#### DATA TO PROCESS:
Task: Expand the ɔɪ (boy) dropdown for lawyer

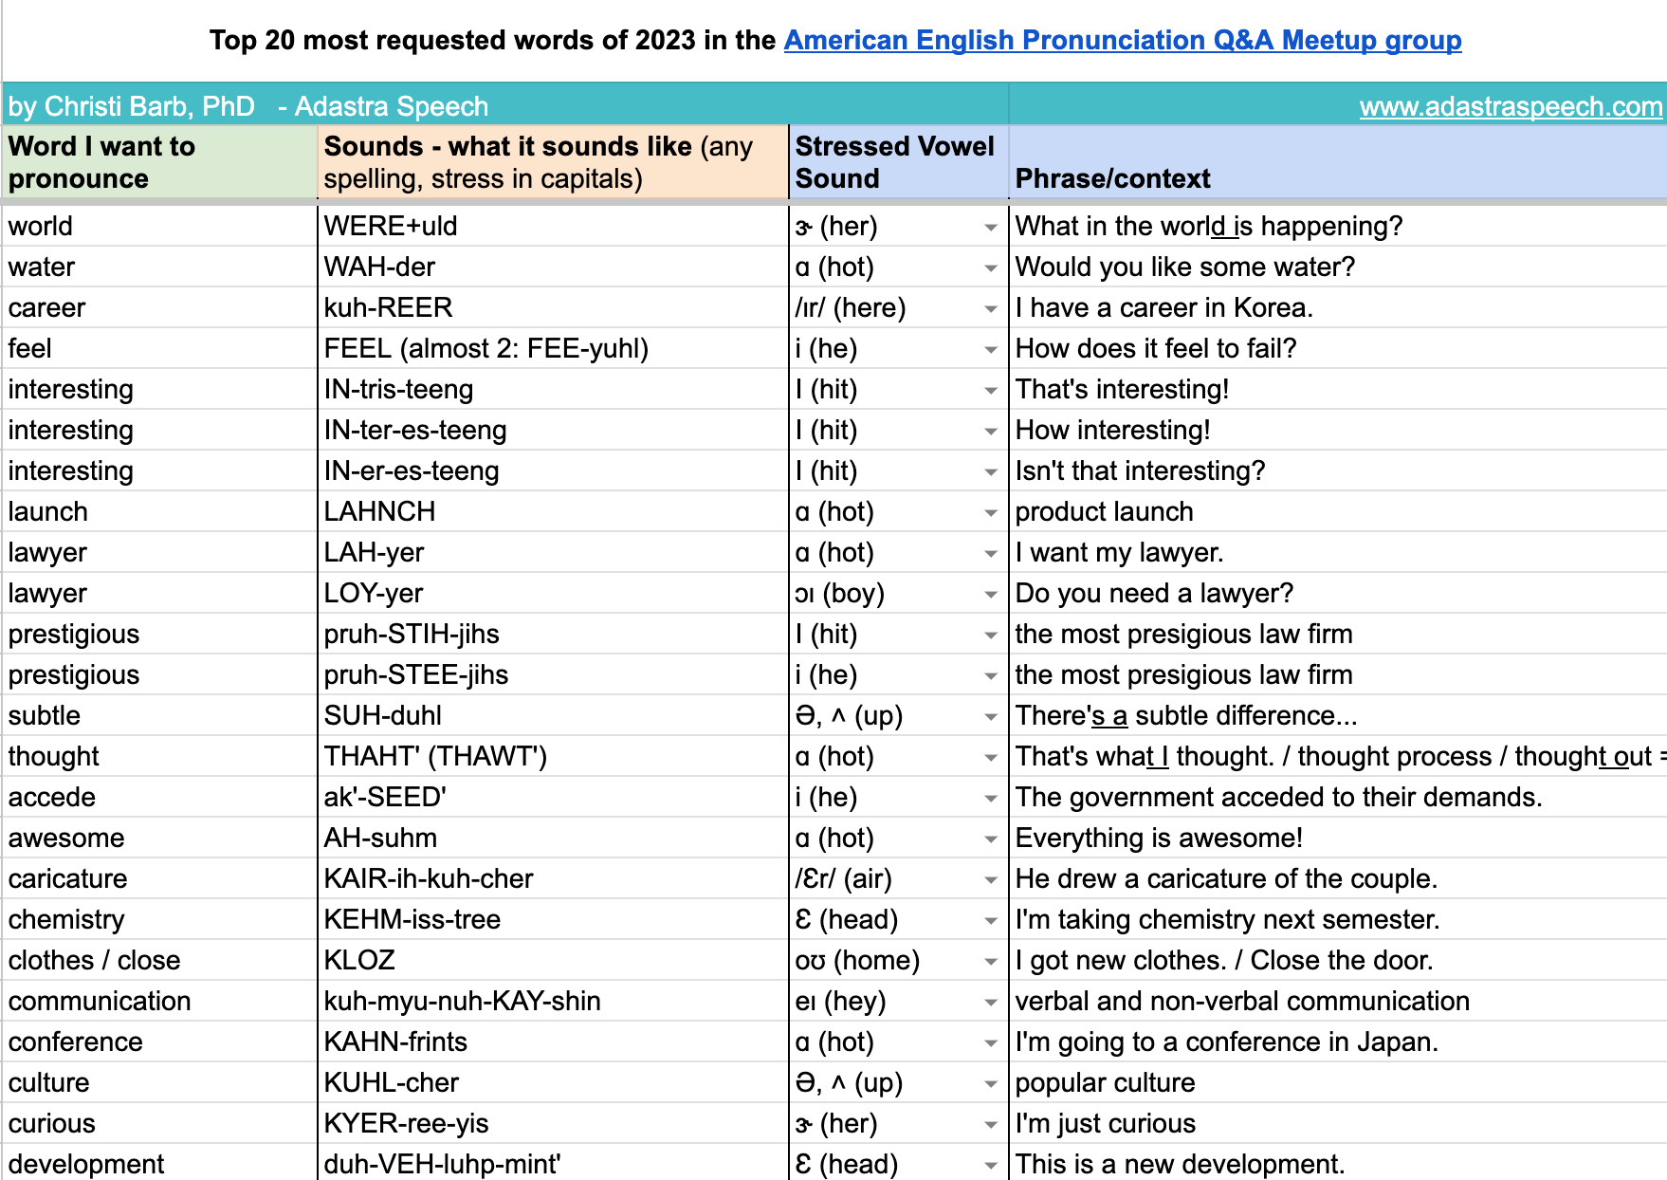Action: coord(990,595)
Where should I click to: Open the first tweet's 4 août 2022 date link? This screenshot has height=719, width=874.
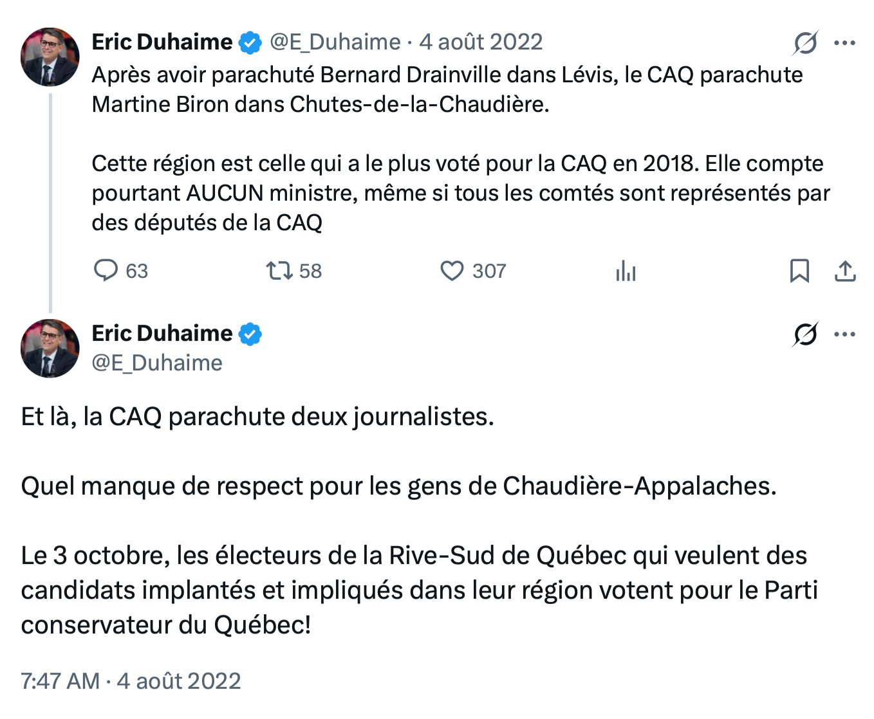click(x=481, y=42)
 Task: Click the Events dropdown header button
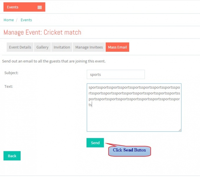coord(24,7)
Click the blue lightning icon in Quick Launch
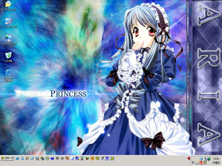 [108, 158]
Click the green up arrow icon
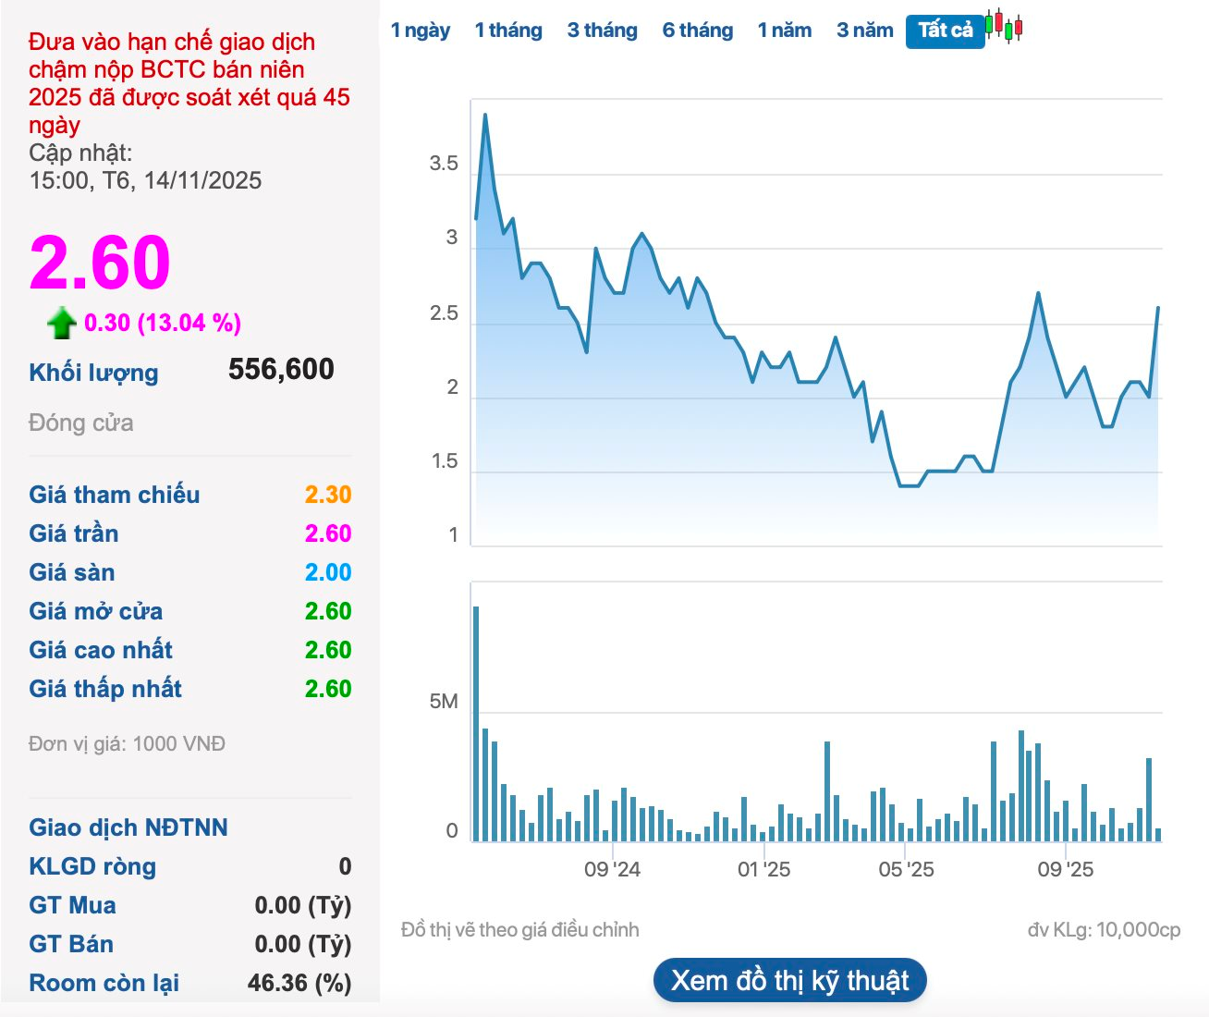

#### WHAT YOU WILL DO:
Give back the material above exactly as it appears, minus any picture.

#### SOLVED PROBLEM:
Task: Expand the ɔɪ (boy) dropdown for lawyer

Action: coord(990,595)
Where should I click to: Open the first tweet's 4 août 2022 date link? This screenshot has height=719, width=874.
click(x=481, y=42)
 Task: Click the Events dropdown header button
coord(24,7)
Click the blue lightning icon in Quick Launch
 [108, 158]
Click the green up arrow icon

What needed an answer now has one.